Nestle shrugged off investor concern about the impact of the sudden appreciation of the Swiss franc by increasing its dividend, despite experiencing a small drop in sales in 2014 amid lacklustre Asian demand and a difficult economic climate in Europe.
The world's largest food company by sales normally targets annual growth of between 5 per cent and 6 per cent, but it grew 4.5 per cent in 2014 after registering a 0.6 per cent drop in sales to SFr91.6bn (€85.2bn). The growth figures were in line with analyst expectations, according to a Reuters poll.
In a sign of confidence, the group said that it would increase its dividend to SFr2.20 per share, up from SFr2.15 a year ago. Net profits, meanwhile, rose SFr4.4bn to SFr14.5bn, in part due to the profit realised on the disposal of the group's stake in L'Oreal last year.
Some investors had speculated that the Swiss company would be forced to cut or hold its dividend at last year's level in response to the sudden appreciation of the Swiss franc. The company's share price suffered a sharp drop after the Swiss National Bank announced the removal of the cap on the Swiss franc against the euro in January, but its shares have since recovered, trading 8 per cent higher year on year.

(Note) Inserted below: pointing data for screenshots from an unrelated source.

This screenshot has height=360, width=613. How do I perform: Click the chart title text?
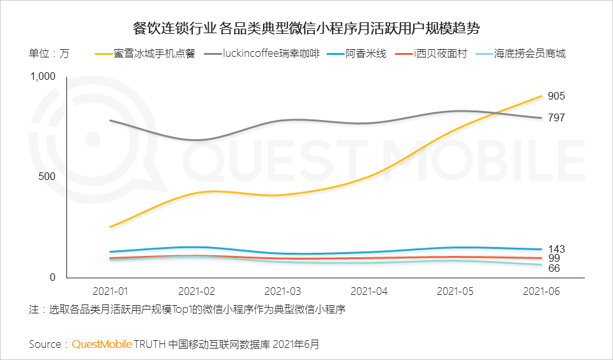tap(306, 29)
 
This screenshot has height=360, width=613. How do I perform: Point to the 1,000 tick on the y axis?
tap(43, 77)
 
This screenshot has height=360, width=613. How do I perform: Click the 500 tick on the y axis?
tap(48, 177)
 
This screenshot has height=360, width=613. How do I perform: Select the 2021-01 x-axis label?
tap(110, 291)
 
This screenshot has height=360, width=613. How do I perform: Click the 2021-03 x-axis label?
tap(283, 291)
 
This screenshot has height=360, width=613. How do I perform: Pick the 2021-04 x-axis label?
tap(369, 291)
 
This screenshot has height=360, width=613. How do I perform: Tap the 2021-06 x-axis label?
tap(541, 291)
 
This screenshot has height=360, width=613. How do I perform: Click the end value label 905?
tap(556, 96)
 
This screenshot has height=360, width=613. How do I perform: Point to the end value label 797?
tap(556, 117)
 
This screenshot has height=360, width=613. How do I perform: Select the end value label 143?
tap(556, 249)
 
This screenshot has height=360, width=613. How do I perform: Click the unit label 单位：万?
tap(49, 54)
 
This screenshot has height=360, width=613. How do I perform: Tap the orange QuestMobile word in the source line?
tap(102, 344)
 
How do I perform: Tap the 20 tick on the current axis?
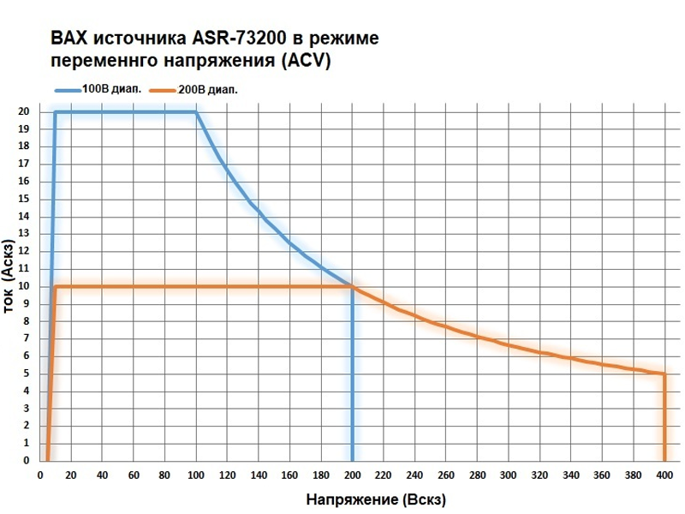pyautogui.click(x=25, y=111)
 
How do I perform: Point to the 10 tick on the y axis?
pyautogui.click(x=25, y=286)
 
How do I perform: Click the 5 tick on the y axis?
pyautogui.click(x=27, y=374)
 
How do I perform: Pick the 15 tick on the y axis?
pyautogui.click(x=25, y=199)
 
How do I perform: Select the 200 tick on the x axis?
pyautogui.click(x=352, y=476)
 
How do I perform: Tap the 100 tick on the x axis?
pyautogui.click(x=196, y=476)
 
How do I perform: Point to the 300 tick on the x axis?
pyautogui.click(x=509, y=476)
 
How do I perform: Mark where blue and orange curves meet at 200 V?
pyautogui.click(x=352, y=286)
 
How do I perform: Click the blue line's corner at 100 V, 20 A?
pyautogui.click(x=196, y=111)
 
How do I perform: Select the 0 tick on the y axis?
pyautogui.click(x=27, y=461)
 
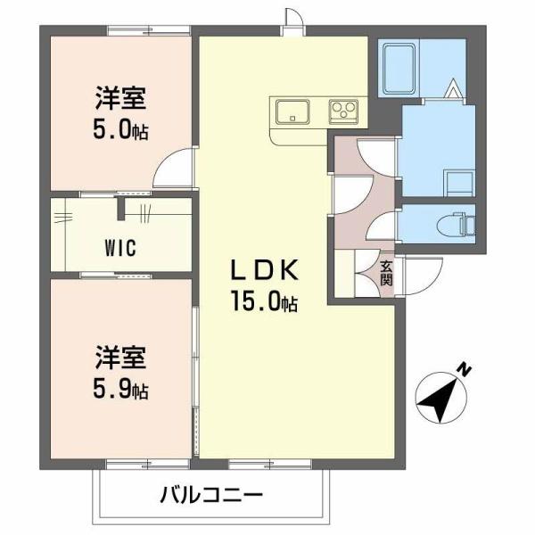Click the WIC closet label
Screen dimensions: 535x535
click(118, 248)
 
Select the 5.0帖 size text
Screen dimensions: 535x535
click(121, 131)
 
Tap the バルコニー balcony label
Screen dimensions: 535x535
click(211, 494)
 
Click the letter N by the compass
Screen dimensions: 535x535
click(464, 368)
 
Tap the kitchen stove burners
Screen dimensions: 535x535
click(342, 111)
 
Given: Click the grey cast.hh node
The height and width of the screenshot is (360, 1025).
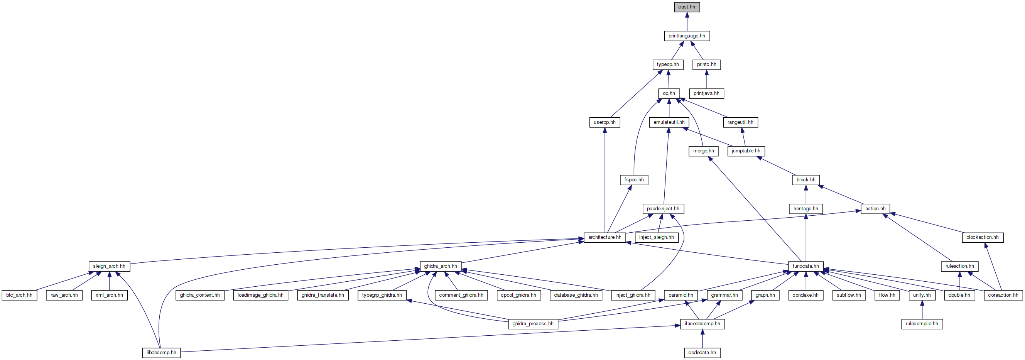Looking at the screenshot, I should click(687, 7).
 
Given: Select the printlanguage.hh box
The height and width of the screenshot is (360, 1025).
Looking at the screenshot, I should click(687, 36).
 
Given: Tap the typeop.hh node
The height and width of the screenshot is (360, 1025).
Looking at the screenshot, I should click(668, 64).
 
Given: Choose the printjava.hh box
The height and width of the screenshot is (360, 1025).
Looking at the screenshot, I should click(706, 93).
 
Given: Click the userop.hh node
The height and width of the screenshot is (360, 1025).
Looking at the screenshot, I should click(605, 122).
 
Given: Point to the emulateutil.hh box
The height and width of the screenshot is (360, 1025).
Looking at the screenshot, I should click(669, 122).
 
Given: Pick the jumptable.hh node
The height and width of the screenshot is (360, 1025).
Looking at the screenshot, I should click(746, 151).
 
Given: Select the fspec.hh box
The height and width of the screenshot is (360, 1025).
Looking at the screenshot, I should click(634, 180).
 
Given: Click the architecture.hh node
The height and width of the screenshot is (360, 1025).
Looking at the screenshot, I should click(605, 237).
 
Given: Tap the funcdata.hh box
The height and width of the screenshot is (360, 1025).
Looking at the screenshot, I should click(805, 266).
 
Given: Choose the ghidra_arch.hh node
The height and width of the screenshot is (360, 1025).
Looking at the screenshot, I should click(441, 266).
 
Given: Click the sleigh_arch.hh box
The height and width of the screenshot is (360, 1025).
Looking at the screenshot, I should click(109, 266).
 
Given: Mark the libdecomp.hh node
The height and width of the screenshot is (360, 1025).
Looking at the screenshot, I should click(161, 353).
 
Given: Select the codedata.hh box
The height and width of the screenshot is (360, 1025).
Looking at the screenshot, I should click(702, 353).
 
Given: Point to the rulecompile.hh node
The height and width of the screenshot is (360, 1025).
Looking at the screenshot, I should click(922, 324).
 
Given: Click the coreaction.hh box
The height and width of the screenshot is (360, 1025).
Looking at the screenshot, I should click(1003, 295).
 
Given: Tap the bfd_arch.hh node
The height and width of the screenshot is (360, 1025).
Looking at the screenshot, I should click(20, 295).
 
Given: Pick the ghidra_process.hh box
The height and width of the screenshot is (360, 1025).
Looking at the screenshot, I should click(533, 324).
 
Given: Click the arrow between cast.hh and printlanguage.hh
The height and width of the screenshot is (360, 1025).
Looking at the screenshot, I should click(687, 22).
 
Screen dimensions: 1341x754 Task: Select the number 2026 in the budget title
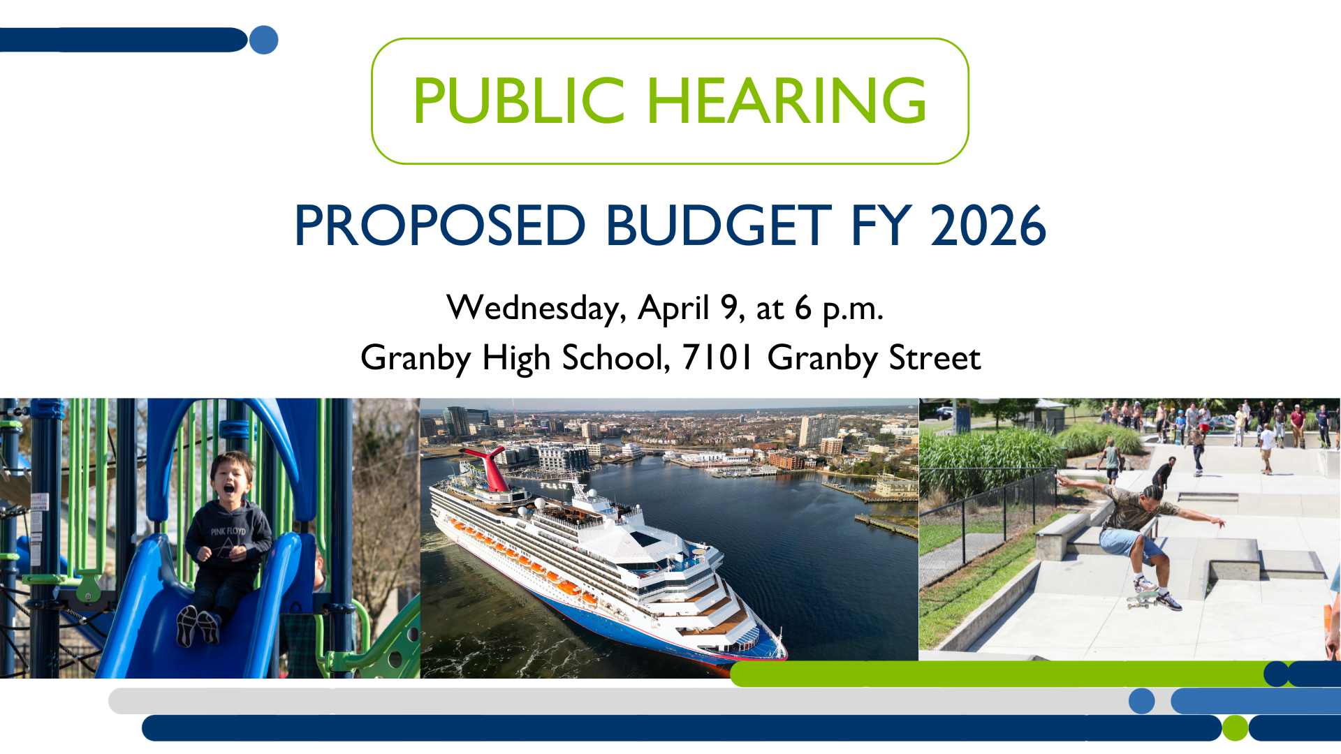click(988, 226)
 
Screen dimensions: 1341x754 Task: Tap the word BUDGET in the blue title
click(719, 226)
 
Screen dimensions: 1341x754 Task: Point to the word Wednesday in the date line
click(536, 309)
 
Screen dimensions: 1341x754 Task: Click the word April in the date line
click(673, 309)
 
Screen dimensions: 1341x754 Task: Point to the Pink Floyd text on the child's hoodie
click(228, 531)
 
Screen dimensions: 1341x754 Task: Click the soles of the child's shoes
click(198, 626)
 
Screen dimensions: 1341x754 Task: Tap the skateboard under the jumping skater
click(1143, 598)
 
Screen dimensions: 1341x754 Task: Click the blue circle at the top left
click(263, 40)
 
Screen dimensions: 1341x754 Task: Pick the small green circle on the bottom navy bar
click(1235, 727)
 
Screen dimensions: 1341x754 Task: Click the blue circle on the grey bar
click(1141, 701)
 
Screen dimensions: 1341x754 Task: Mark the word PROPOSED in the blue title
click(440, 226)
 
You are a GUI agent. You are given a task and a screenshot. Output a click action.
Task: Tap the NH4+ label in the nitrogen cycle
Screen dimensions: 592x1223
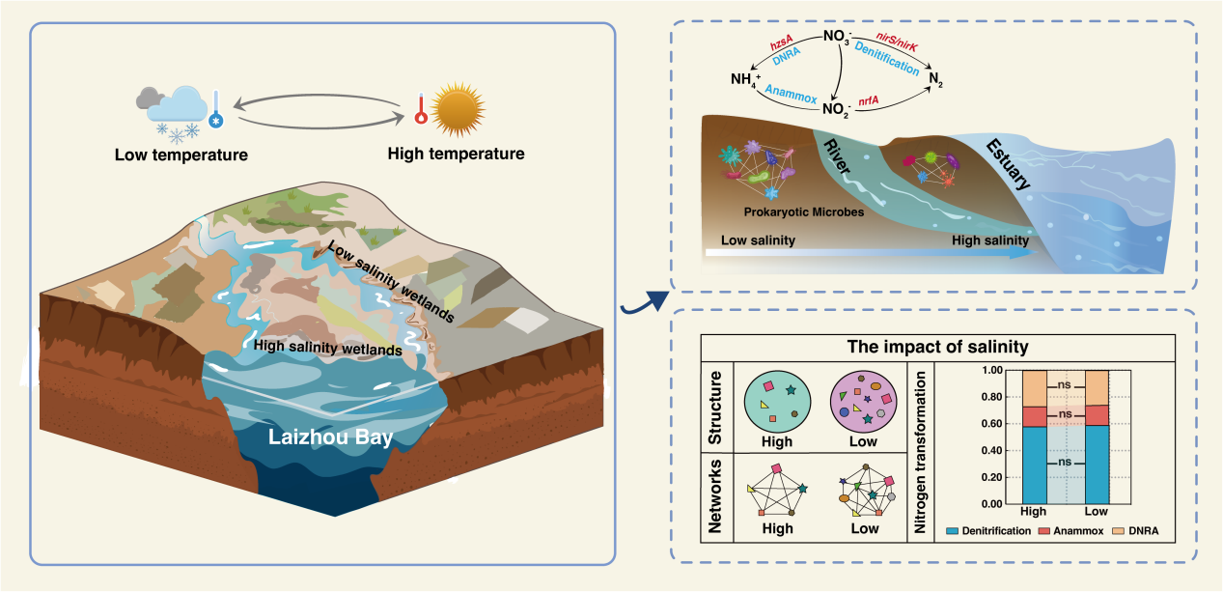(747, 78)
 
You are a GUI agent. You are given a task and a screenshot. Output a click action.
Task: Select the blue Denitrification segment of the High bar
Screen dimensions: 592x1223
(1034, 465)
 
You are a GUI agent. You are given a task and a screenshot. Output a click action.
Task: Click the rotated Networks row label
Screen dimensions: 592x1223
(715, 494)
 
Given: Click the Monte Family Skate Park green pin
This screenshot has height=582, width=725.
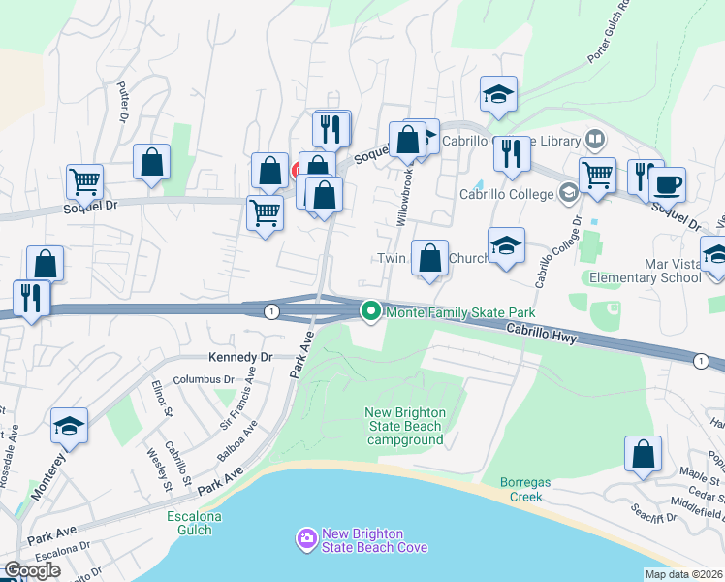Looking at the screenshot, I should click(x=370, y=312).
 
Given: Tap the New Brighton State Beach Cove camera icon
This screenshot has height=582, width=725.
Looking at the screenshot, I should click(x=307, y=537).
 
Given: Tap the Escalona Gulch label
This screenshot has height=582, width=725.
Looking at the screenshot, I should click(x=194, y=524).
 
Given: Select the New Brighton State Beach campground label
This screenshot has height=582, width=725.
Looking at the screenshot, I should click(x=405, y=426).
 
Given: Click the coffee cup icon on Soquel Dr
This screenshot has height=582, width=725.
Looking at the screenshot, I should click(x=667, y=183).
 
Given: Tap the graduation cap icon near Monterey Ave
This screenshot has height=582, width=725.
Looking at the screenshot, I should click(x=70, y=426).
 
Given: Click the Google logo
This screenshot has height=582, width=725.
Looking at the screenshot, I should click(x=32, y=570).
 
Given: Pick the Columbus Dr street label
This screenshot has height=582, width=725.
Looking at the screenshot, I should click(x=205, y=379).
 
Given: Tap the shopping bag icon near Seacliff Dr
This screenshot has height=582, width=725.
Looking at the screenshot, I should click(x=643, y=454).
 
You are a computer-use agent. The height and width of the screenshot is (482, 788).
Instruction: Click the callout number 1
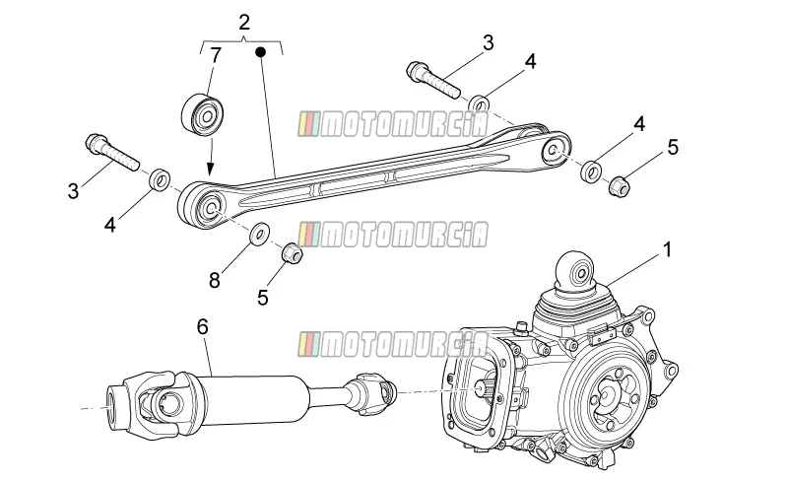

On Thursday, the group said it had suffered "no material impact" as a result of the sharp rise in the Swiss franc in terms of its currency exposures, counterparty risk and pensions.
Paul Bulcke, chief executive, said: "These are strong results, building on the good growth of past years and delivered in a soft trading environment." He added that the food manufacturer's growth target of 5 per cent remained unchanged for 2015.
Some investors were underwhelmed by the group's 2014 performance. Eleanor Jolidon-Taylor, a Geneva-based fund manager at Union Bancaire Privee, described the results as "pleasantly boring". "There are no fireworks for 2015 and problems remain in [Asia, Oceania and Africa]. [Results were] better than I feared in the US and really surprisingly good in Europe," she said.
Andrew Wood, analyst at Bernstein, was more impressed. "Overall, it was a nice, solid reporting," he said. "2014 can be considered to be a very solid year for Nestle in a tough environment. Nestle continues to demonstrate how solid and reliable it is, and we expect this to continue in 2015. We would expect a mildly positive stock reaction."
Analysts at Swiss private Bank Vontobel were similarly positive. "Nestle remains best-in-class in the industry, and a core holding in our view. We hope for more action in M&A and divestments of underperformers," they said.
The company described sales growth in Europe of 1.5 per cent as "good" compared to the market, driven by strong demand for Nescafe Dolce Gusto, the coffee brand, across Western Europe; Kitkat, the chocolate bar, in Central and eastern Europe; and pet food line Petcare across Europe.